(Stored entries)
- - -
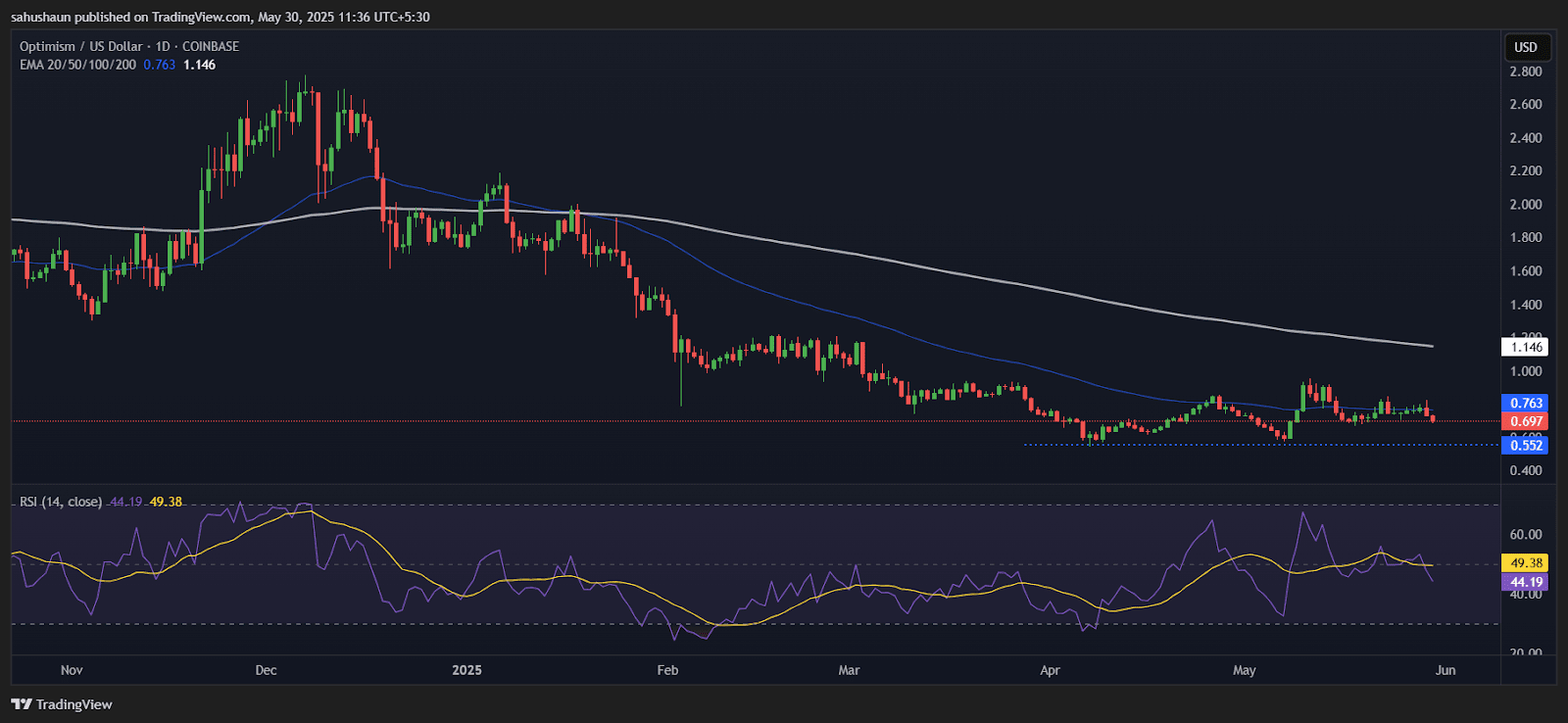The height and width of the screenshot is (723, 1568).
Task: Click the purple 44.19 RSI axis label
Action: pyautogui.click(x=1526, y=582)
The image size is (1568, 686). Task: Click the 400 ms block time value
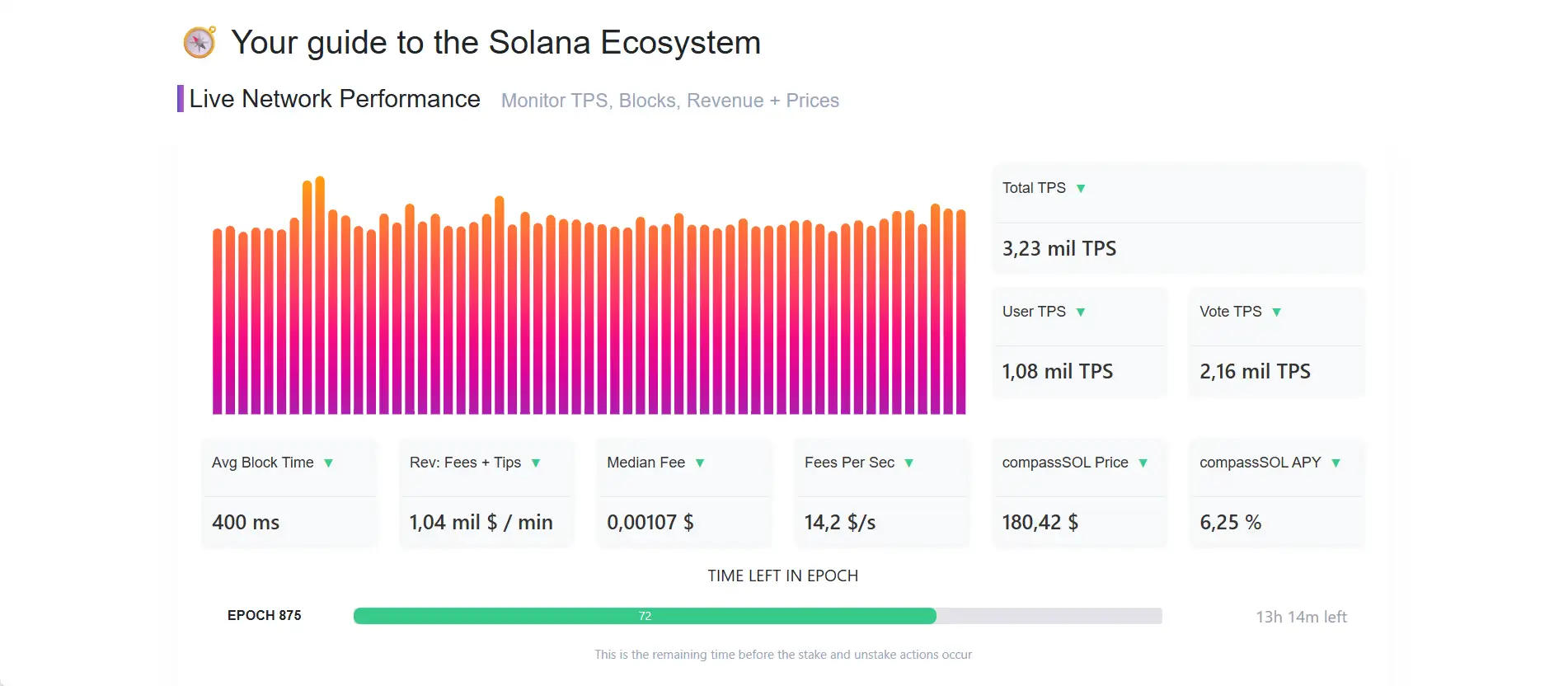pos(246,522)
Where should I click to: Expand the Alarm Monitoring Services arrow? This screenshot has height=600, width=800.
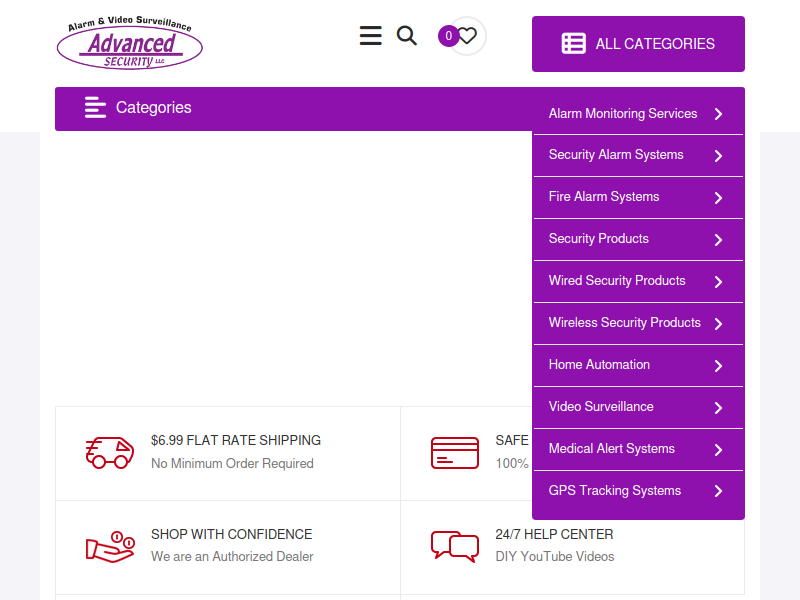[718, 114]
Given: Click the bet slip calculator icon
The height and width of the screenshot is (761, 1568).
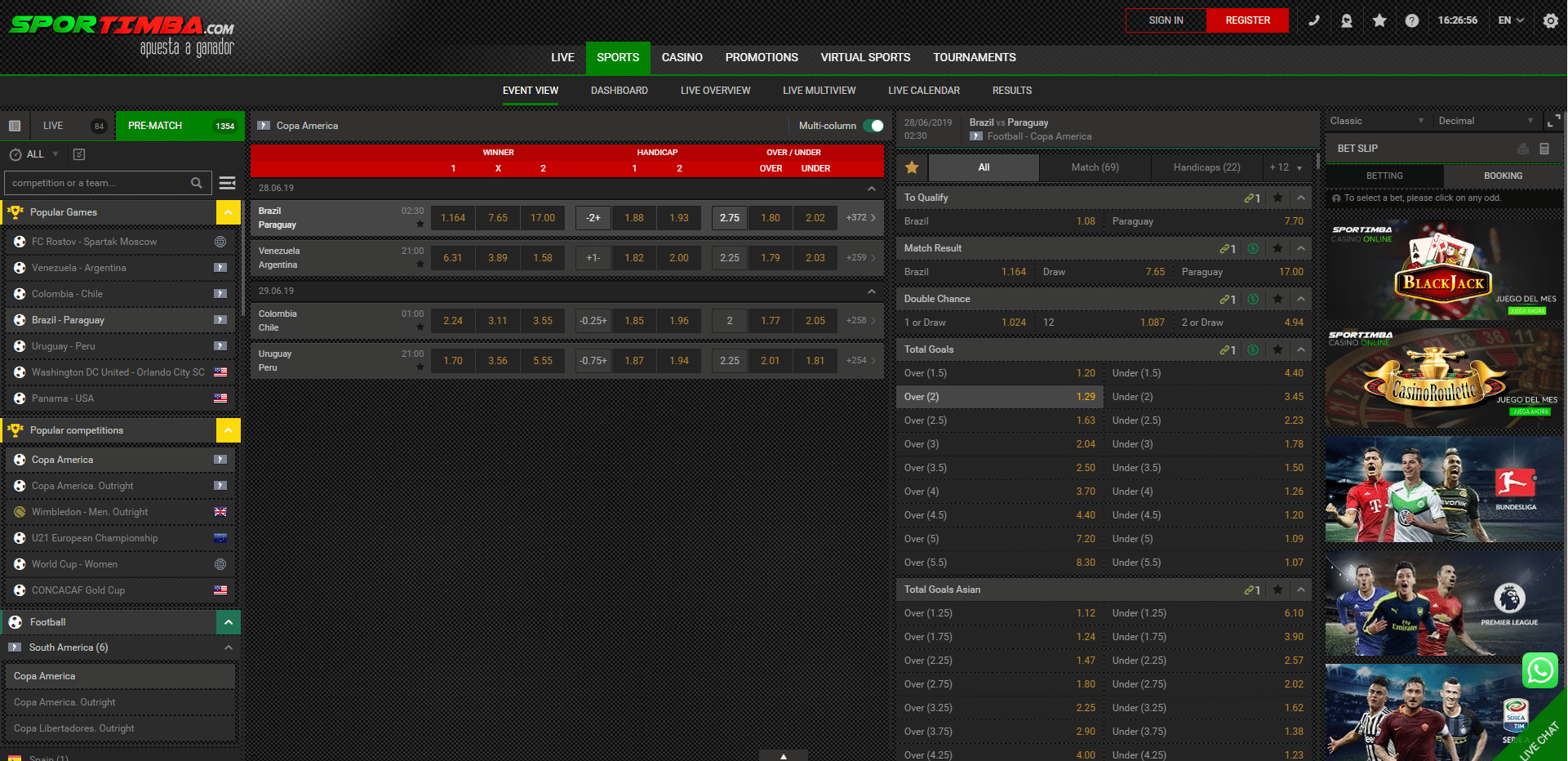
- - -
## INSTRUCTIONS FOR THE TASK:
Return nothing except the lines from the line with "Given: Click the bet slip calculator icon" through the last line of the records above, copied exactly and without pictures.

## ANSWER:
Given: Click the bet slip calculator icon
The height and width of the screenshot is (761, 1568).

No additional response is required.